The other day I heard someone mention the lightweight development process Scrum. I had heard of it in passing before, but didn't know anything meaningful about it. With such a catchy name, I thought I should check it out.

It turns out, it's a really an interesting approach to software development. In many ways it's just like Extreme Programming, minus some of the controversial parts (pair programming, for example). In fact it seems less interested in how you write your code (test first or not) and more interested in creating an environment where you can actually spend your time coding.

What I found most remarkable is that Scrum took shape through formal process development. In other words, this isn't just a process that feels right to developers but actually has the recommendation of people who study processes behind it.

As the Scrum propaganda explains, there are two kinds of processes. Those that are repeatable and well defined and those that aren't. Most software development processes assume that the former approach best describes software development.

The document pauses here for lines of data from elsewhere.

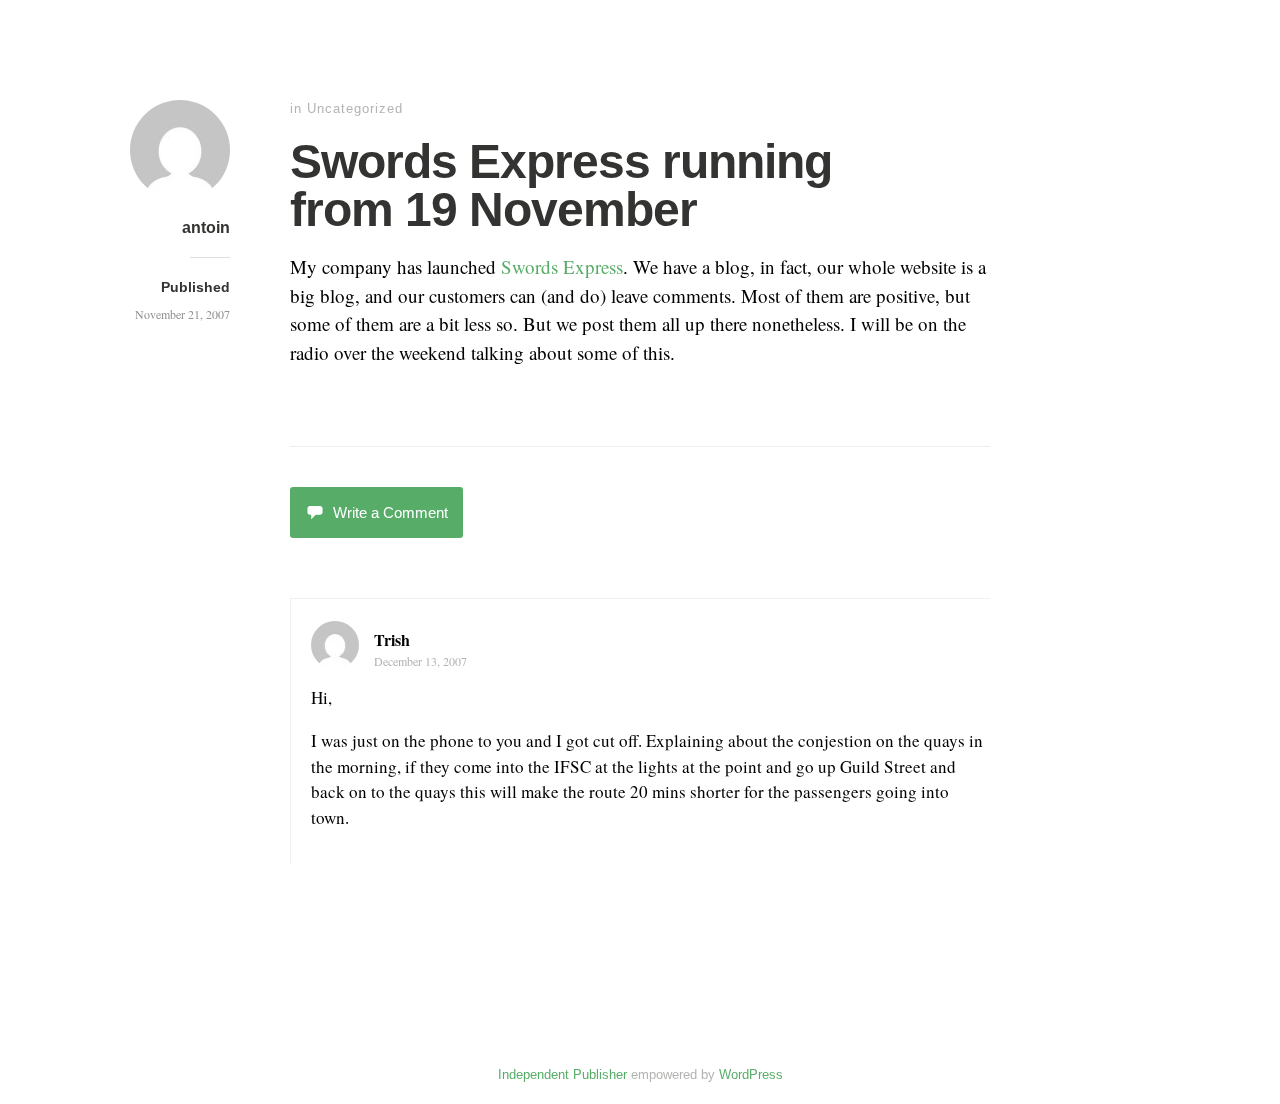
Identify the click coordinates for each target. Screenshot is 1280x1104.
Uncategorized (355, 108)
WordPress (751, 1074)
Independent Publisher (562, 1074)
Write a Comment (390, 512)
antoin (206, 227)
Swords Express (562, 266)
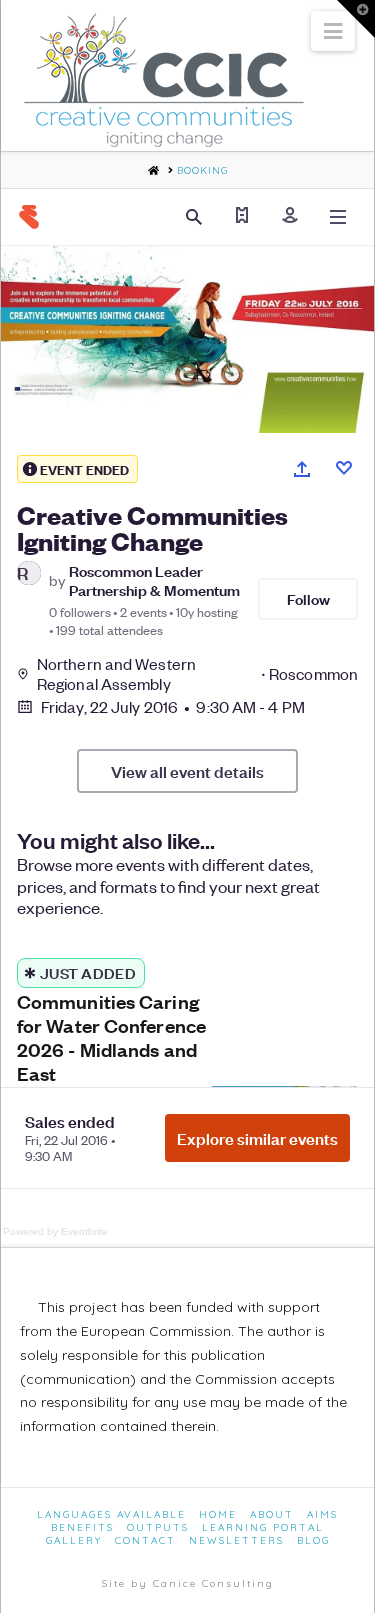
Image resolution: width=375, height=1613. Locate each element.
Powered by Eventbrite (55, 1231)
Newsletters (236, 1540)
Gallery (74, 1540)
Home (218, 1514)
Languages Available (111, 1514)
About (272, 1514)
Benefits (82, 1527)
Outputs (158, 1527)
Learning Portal (263, 1527)
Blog (313, 1540)
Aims (322, 1514)
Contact (145, 1540)
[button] (333, 31)
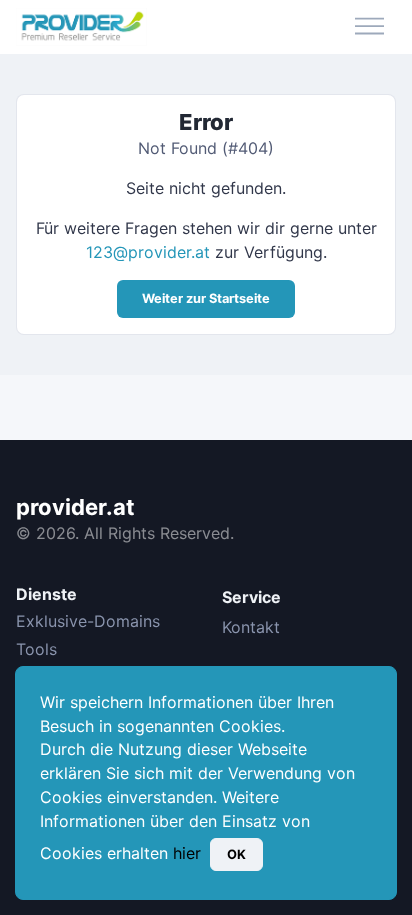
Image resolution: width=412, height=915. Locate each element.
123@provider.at (148, 252)
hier (187, 853)
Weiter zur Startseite (206, 298)
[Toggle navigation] (369, 27)
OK (236, 854)
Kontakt (251, 627)
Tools (36, 649)
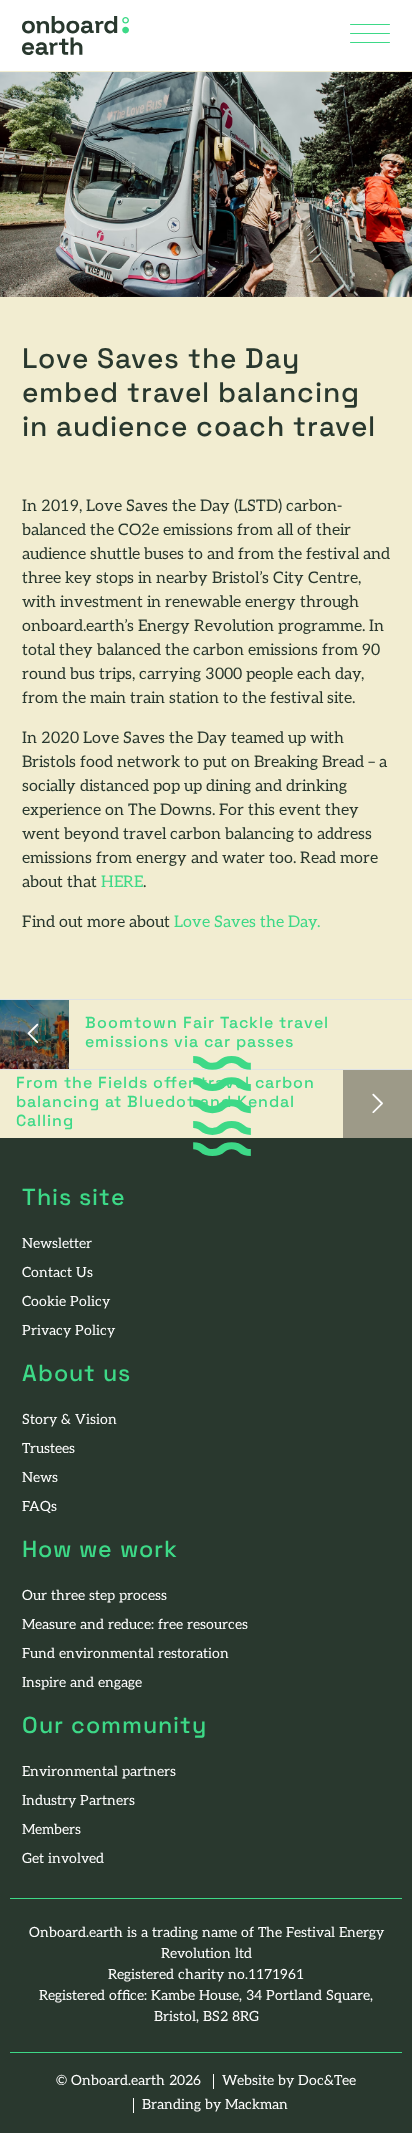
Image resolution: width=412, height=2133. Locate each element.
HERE (122, 883)
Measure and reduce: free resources (135, 1625)
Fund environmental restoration (125, 1654)
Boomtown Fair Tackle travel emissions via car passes (207, 1033)
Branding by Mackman (215, 2105)
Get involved (63, 1859)
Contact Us (57, 1273)
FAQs (39, 1507)
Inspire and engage (82, 1683)
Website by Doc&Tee (289, 2081)
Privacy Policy (68, 1331)
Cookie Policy (66, 1302)
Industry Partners (78, 1801)
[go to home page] (75, 36)
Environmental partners (99, 1772)
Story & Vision (69, 1420)
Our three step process (94, 1596)
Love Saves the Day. (245, 923)
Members (51, 1830)
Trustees (48, 1449)
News (40, 1478)
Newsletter (57, 1244)
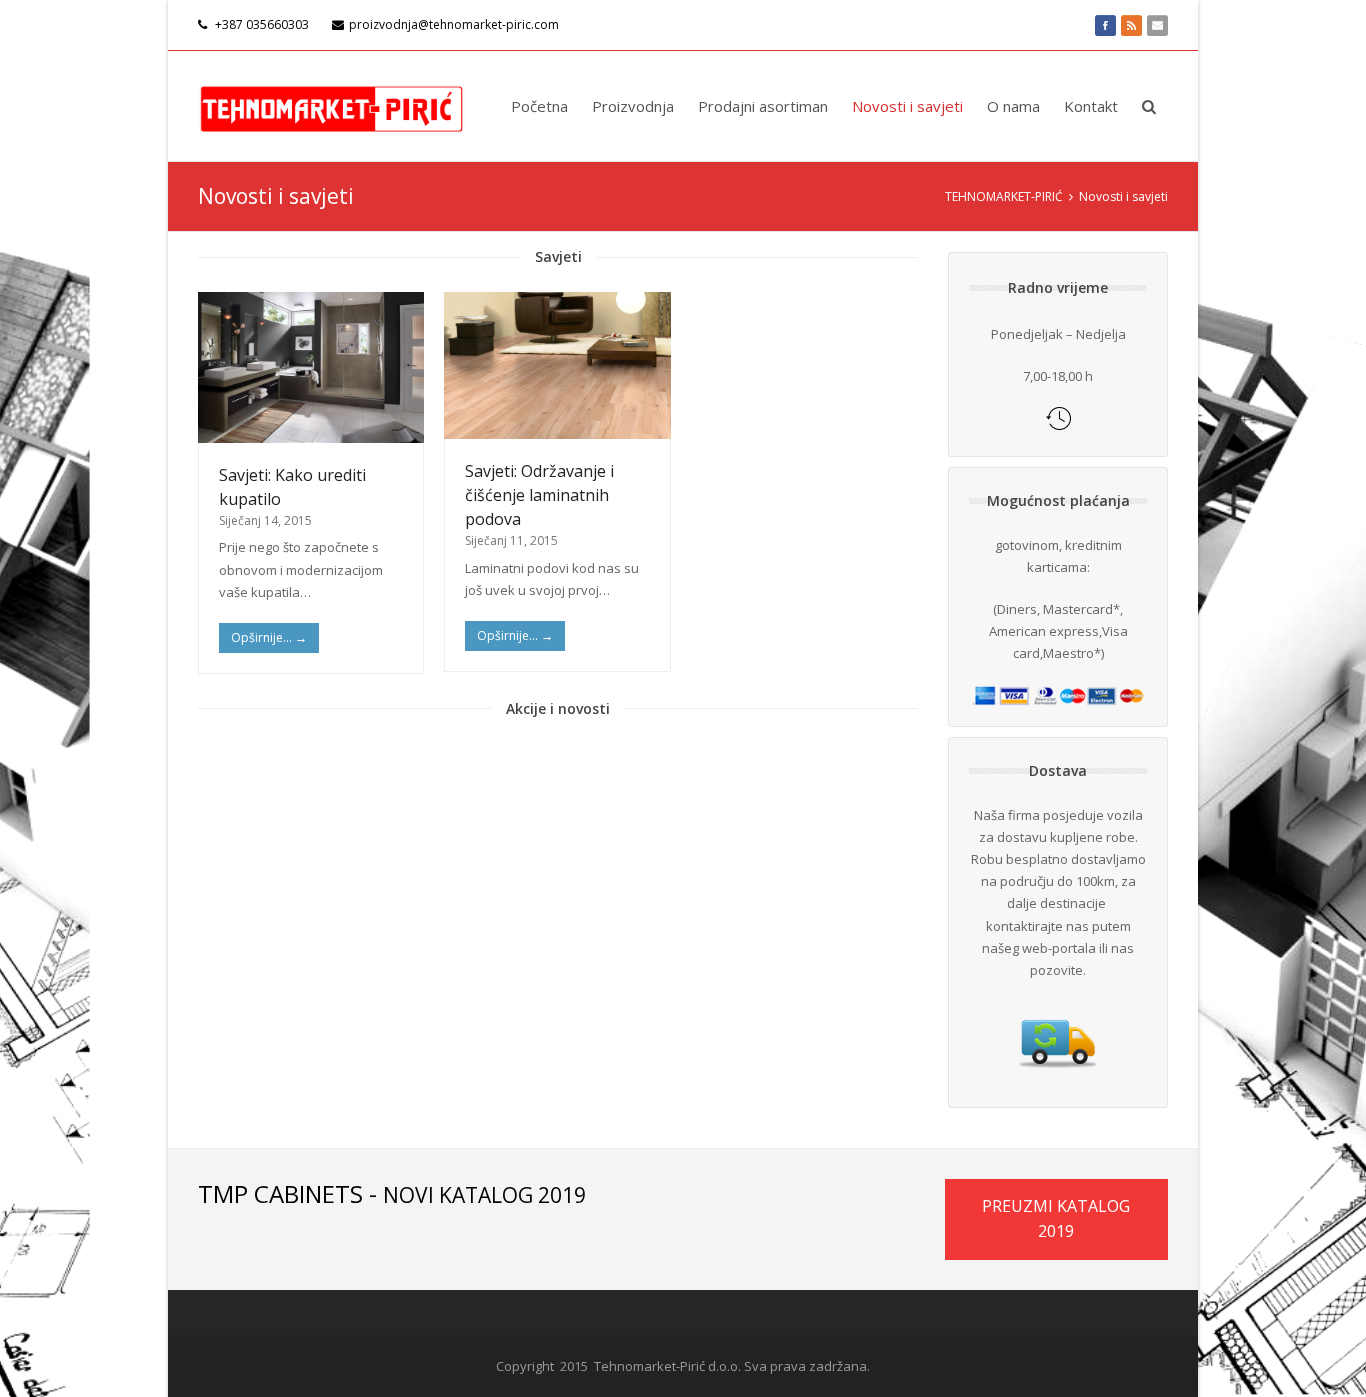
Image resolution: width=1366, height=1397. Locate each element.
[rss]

Basically, if us geeks would just pull it together and focus, we would have enough definition and repeatabilty in our tasks to make traditonal methods work.

But, of course, we've learned as an industry that this simply isn't true. Development, as much as we wish it were, simply isn't a well defined science.

Take a simple example like "setup tomcat server." Is this a 5 minute job, because all you have to do is download a zip file and follow the instructions? Or is it a 2 week job because you are going to get ClassCastExceptions and have no idea why. Both can be true.

Scrum looks at this reality in development and faces up to it. Its response was to embrace this chaos and to design a process that works with this reality. And because there already is a science for dealing with these types of processes Scrum doesn't need to be designed in a vaccum.

I found this whole story and approach fascinating. As my team grows, and we need a more formal approach to development, Scrum seems like an obvious candidate for adoption.

It's either that, or I can write up our current process, give it a slick name, write a book about it, and earn fame and fortune.